[Collected data entries]
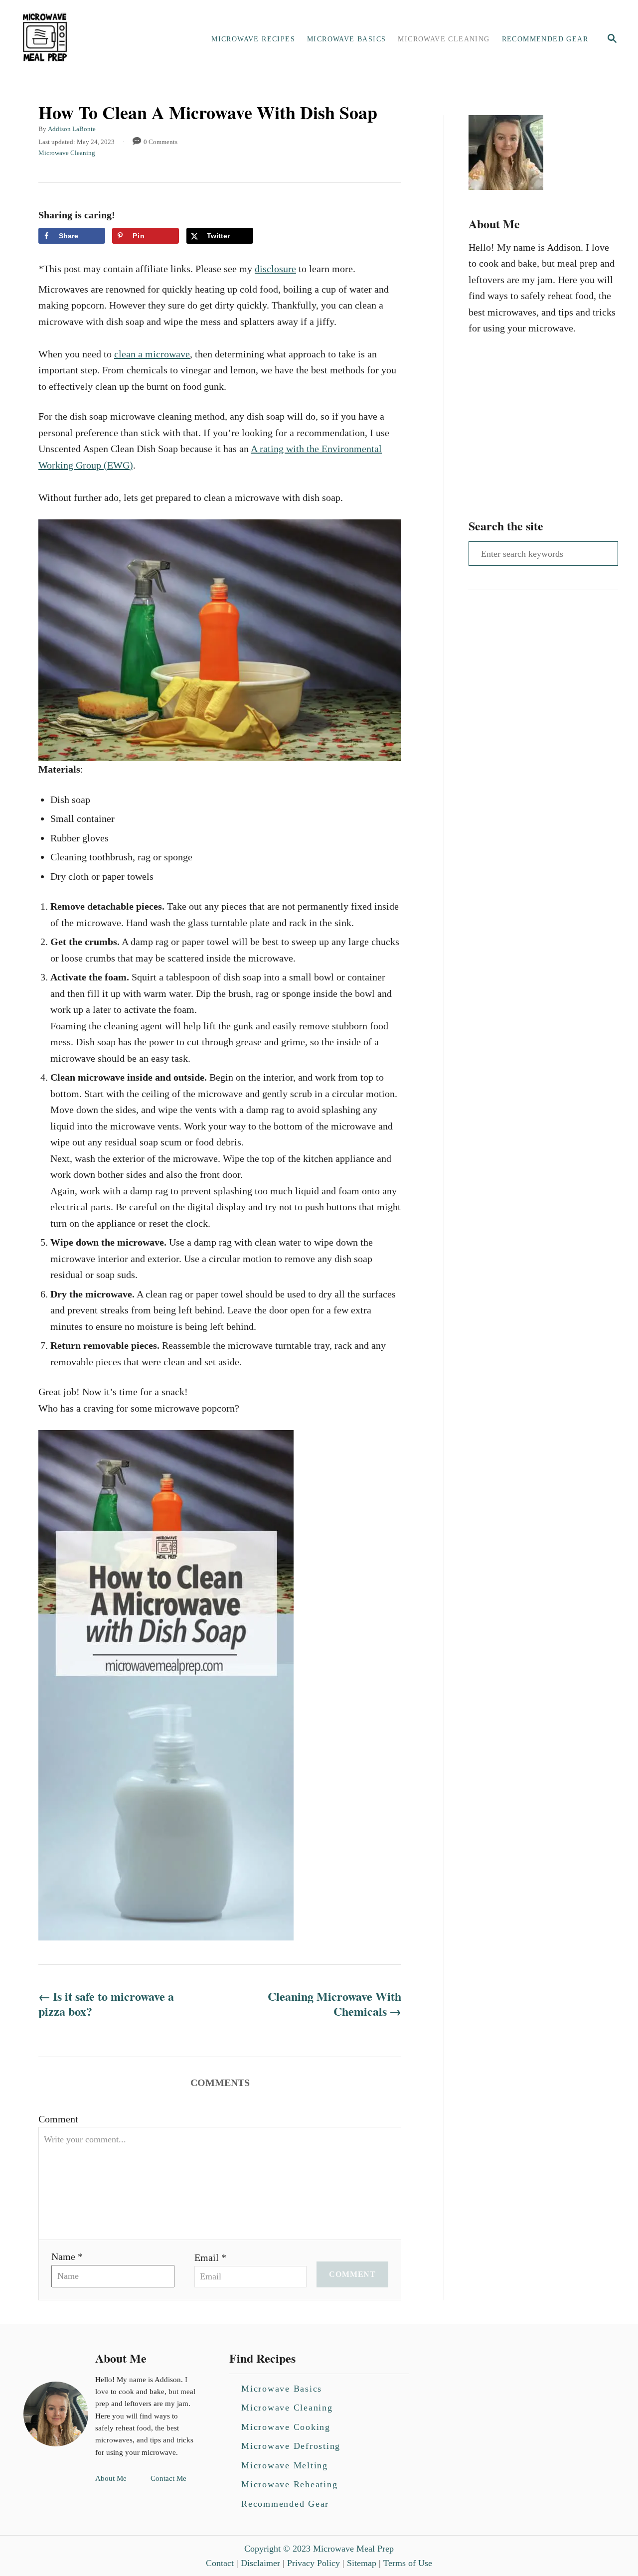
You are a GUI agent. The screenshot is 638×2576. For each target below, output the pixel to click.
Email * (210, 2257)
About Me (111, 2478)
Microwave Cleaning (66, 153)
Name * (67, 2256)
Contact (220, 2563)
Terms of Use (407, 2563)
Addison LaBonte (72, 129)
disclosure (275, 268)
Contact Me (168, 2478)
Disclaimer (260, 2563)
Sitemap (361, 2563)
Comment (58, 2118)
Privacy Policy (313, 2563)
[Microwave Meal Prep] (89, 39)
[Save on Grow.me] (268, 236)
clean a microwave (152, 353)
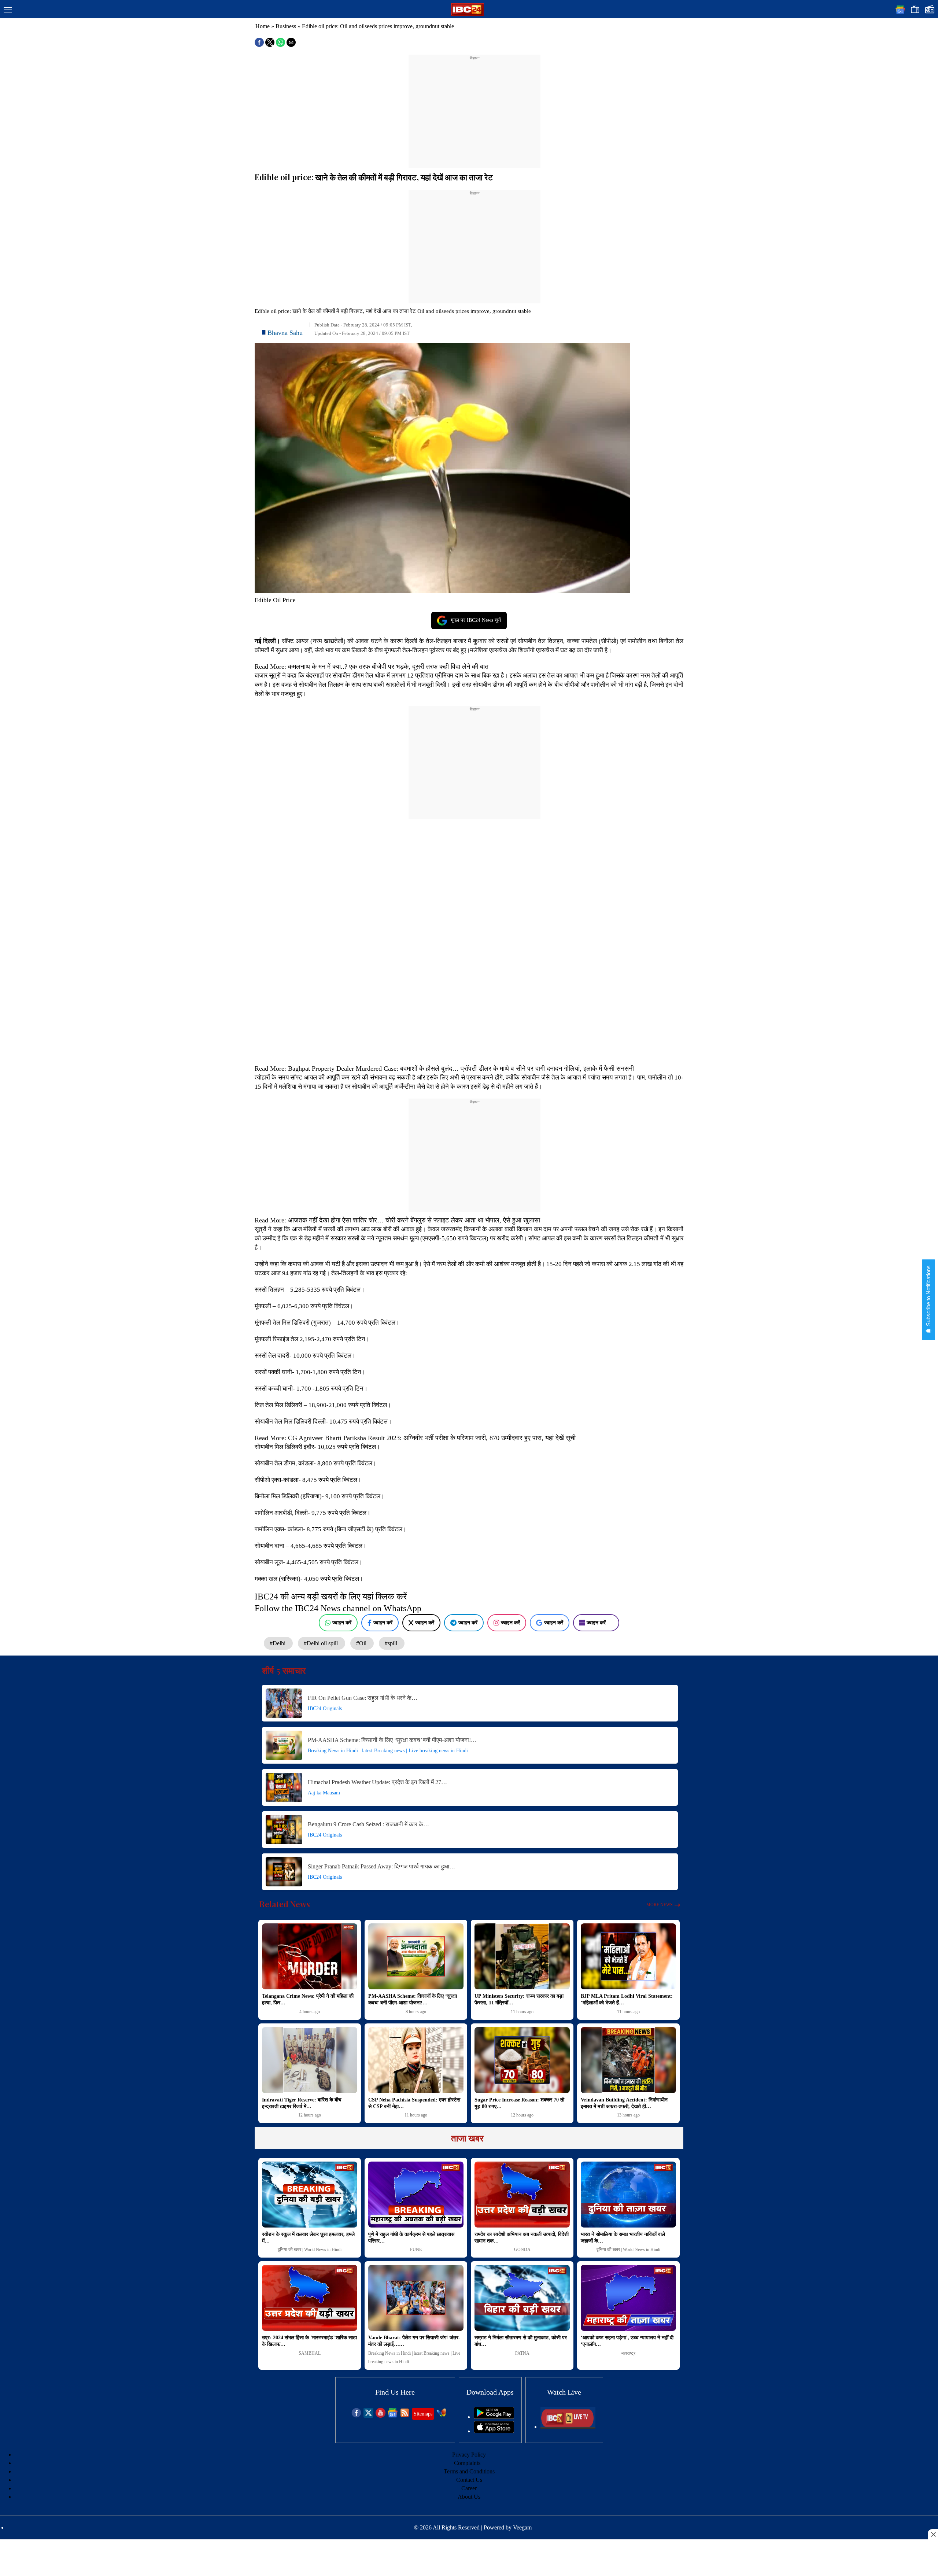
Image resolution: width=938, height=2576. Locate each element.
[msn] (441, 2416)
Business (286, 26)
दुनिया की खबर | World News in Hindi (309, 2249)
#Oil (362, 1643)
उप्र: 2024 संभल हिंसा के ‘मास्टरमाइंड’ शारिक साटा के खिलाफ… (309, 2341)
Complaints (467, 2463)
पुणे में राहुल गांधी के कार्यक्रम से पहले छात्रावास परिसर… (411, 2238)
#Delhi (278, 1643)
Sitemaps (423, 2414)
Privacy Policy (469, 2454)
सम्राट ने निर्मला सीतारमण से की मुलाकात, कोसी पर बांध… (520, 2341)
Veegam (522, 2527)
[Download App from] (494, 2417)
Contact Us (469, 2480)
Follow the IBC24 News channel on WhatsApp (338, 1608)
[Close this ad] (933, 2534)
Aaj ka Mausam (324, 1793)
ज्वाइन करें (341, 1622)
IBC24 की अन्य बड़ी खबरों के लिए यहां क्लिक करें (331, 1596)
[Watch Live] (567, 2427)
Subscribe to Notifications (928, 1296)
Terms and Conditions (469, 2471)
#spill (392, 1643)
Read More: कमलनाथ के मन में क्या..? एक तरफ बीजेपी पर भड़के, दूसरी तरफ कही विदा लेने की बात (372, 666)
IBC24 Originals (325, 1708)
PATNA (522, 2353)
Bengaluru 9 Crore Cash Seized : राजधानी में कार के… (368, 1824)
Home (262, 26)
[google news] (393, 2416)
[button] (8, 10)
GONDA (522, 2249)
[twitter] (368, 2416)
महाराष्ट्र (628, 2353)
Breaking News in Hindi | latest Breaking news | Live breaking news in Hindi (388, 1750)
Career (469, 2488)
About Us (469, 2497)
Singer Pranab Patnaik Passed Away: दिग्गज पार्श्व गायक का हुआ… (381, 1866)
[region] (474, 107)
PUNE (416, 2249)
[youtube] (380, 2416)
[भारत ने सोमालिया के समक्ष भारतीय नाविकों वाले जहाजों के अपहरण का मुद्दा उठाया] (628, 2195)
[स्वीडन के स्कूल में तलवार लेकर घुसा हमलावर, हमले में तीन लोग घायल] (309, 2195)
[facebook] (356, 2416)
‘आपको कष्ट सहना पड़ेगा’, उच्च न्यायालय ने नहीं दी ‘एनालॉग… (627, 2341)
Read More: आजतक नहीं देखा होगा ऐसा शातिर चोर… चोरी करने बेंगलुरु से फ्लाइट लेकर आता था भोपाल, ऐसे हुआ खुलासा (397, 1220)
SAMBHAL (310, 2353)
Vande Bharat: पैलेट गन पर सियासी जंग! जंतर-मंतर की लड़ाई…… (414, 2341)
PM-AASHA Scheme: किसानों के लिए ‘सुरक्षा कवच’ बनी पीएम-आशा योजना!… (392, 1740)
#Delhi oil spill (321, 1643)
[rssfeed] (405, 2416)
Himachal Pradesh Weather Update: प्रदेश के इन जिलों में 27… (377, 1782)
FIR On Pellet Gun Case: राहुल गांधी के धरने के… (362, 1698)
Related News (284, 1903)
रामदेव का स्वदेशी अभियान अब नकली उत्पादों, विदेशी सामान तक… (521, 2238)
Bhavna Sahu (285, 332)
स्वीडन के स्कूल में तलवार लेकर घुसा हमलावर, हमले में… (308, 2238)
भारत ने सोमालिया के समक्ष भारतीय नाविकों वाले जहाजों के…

WHAT YOU HAVE TO DO: Each line of the entries holding the string "Live" should be found and copied.

RESULT:
[Watch Live] (567, 2427)
Breaking News in Hindi | latest Breaking news | Live breaking news in Hindi (388, 1750)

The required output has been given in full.